「子育て世帯が住みやすい」まち。待機児童解消へ向けた取り組みを強化

―― DUAL読者に向けて、練馬区の特色や魅力を教えてください。

前川 東京23区で見ると、練馬区は西の端のほうに位置します。都心へのアクセスなど都市生活の利便性は備わっていながら、郊外の良さも兼ね備えている。農地、公園など緑も豊かです。

 都心は既に完成したまちで行政需要が少ないのに対して、練馬区はファミリー層を中心に人口が増え、都市基盤を整備する必要があり、今後さらに発展していく可能性があります。あるテレビ番組で紹介されていた「プロがおススメするまち」のランキングでは、上位3位までが練馬区にあるまちでした。そういった魅力に対して相対的に地価が安いということで、不動産業者も薦めているようです。

 課題は、区の西部を中心に、道路が未整備のエリアがあること。道路の整備率が低いことは災害時の課題にもなりますので、農地などの緑地を保全しながら道路整備も行い、バランスのいいまちづくりを進めていきます。

―― 子育て世代にも住みやすいまち、ということですが、区のウェブサイトに前川区長が子ども家庭支援センターを利用されているお母さん方と懇談している様子が掲載されていました。このように、区民と交流することは多いのですか?

前川 子ども家庭支援センターを利用しているお母さんとの交流は、行政に何をしてほしいのか、どんな必要を感じているのかをじかに聞こうとして行った試みです。区民との交流や意見交換は、年間を通じて積極的に行っています。

 私は、行政は開かれたものであるべきだと思っています。お母さん方との交流を行って本当によかった。私は家庭で子どもを育てる選択肢も保障すべきだと思っていますが、大都市での子育てでは、やはり孤立しがちなんです。そうならないようにみんなで支え合い、行政も支援していくべきだと思います。

―― その他の子育て支援施策全般について、今後の方針を詳しくお聞かせください。

前川 「待機児童ゼロを目指す」が第一です。

 練馬区では2015年4月をめどに、待機児童の解消を目指して1年間で1300人規模の保育施設の定員増を行います。待機児童解消に向けた取組はこれからも強化していきます。また、単に解消するだけではなく、練馬区独自に保育所と幼稚園の一元化を進め、教育・保育の充実を図ります。

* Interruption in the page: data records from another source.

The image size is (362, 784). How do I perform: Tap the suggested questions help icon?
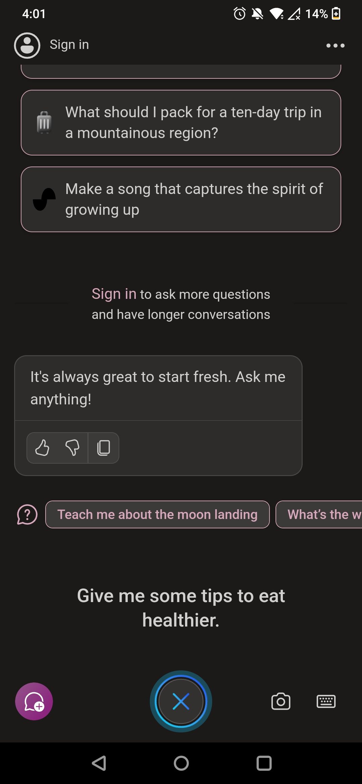tap(27, 514)
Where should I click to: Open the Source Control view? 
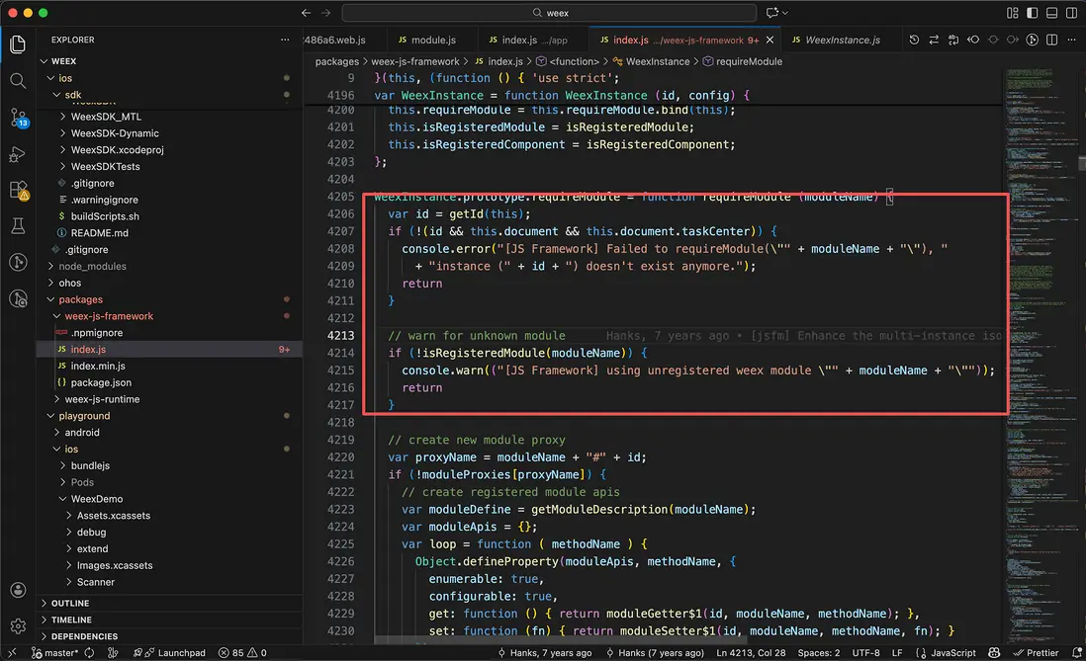point(18,117)
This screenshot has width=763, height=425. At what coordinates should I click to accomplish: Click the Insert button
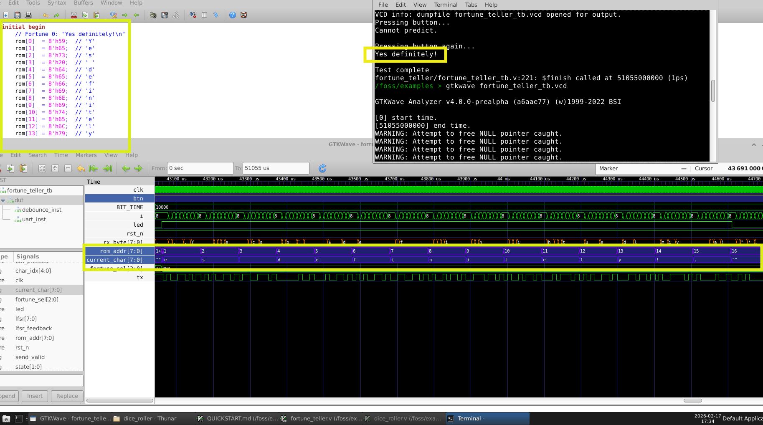(35, 396)
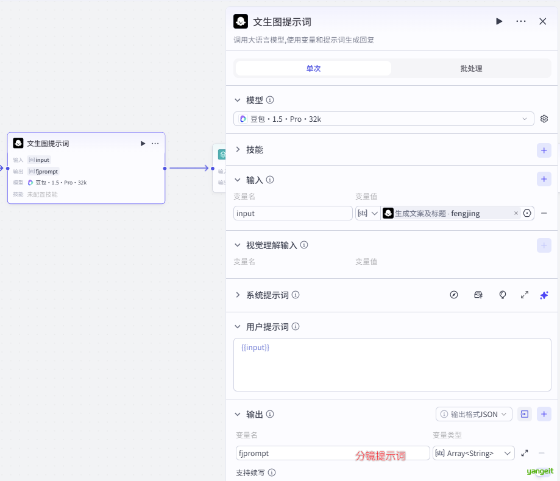
Task: Add a new skill with plus button
Action: coord(544,150)
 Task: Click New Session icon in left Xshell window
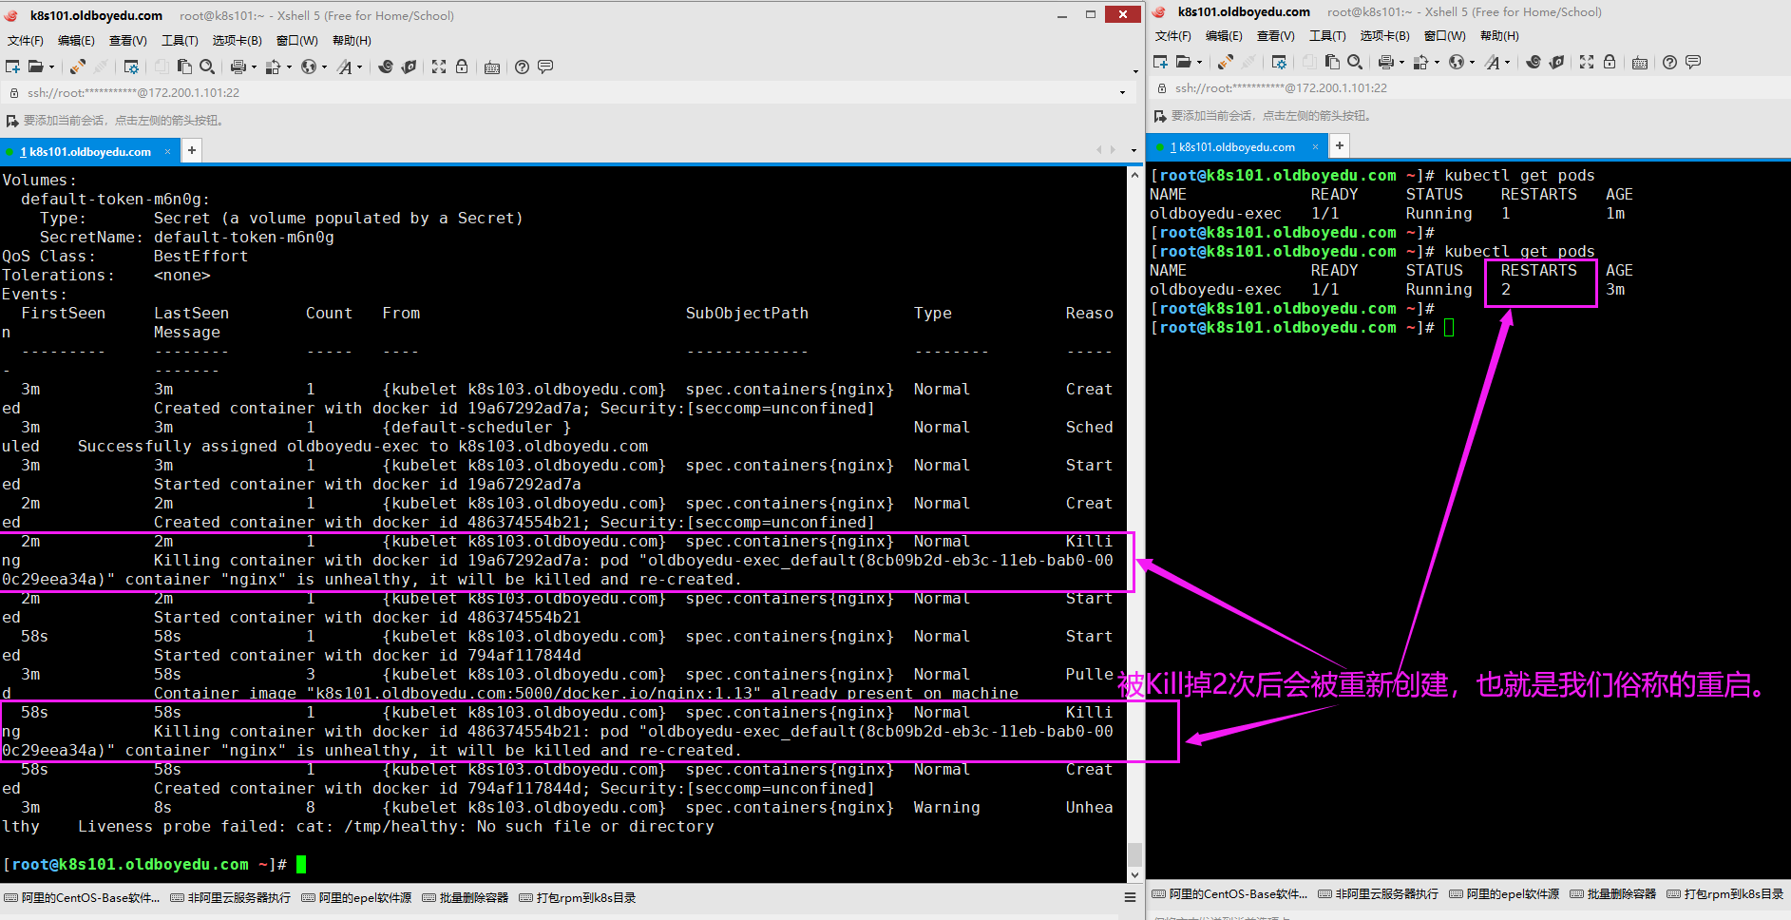12,67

 さらに、在宅で子育てをしている家庭への支援も強化していきます。練馬区独自の幼保一元化に合わせて、子育て世代の親同士の交流の場、子育て相談など、家庭で子育てをしている世帯も含めた大きな視点で子育て環境をさらに充実させるなど、すべての子どもを対象とする施策を充実させていきます。具体的には、子どもと子育て家庭に関するあらゆる相談に応じ、相談内容に応じた専門機関やサービスの紹介、サービスの調整を行う子ども家庭支援センターの拡充です。

 また、0歳から3歳の乳幼児とその保護者の方を対象とした、区立の子育てのひろば「ぴよぴよ」を充実させます。NPO法人など民間団体による子育てのひろばも設けています。親子で自由に訪れ、親子で楽しく遊ぶ場のほか、保護者同士の交流の場としても充実させていきます。私も訪れてみたのですが、利用者からも好評でした。

 併せて、子どもの一時預かりの事業を拡充していきます。それから、練馬型の幼保一元化。特に長時間預かり保育を行う私立幼稚園を増やし、小学校入学まで、切れ目のない支援体制を築いていきます。

―― 2015年4月に施行された「子ども・子育て支援新制度」を受けて、区内で提供される保育のうち大きく変わることがありましたらお教えください。

前川 今お話ししたことに加えて、保育ママや小規模保育事業なども区の認可になり公費負担も広がりますので、充実を図っていきます。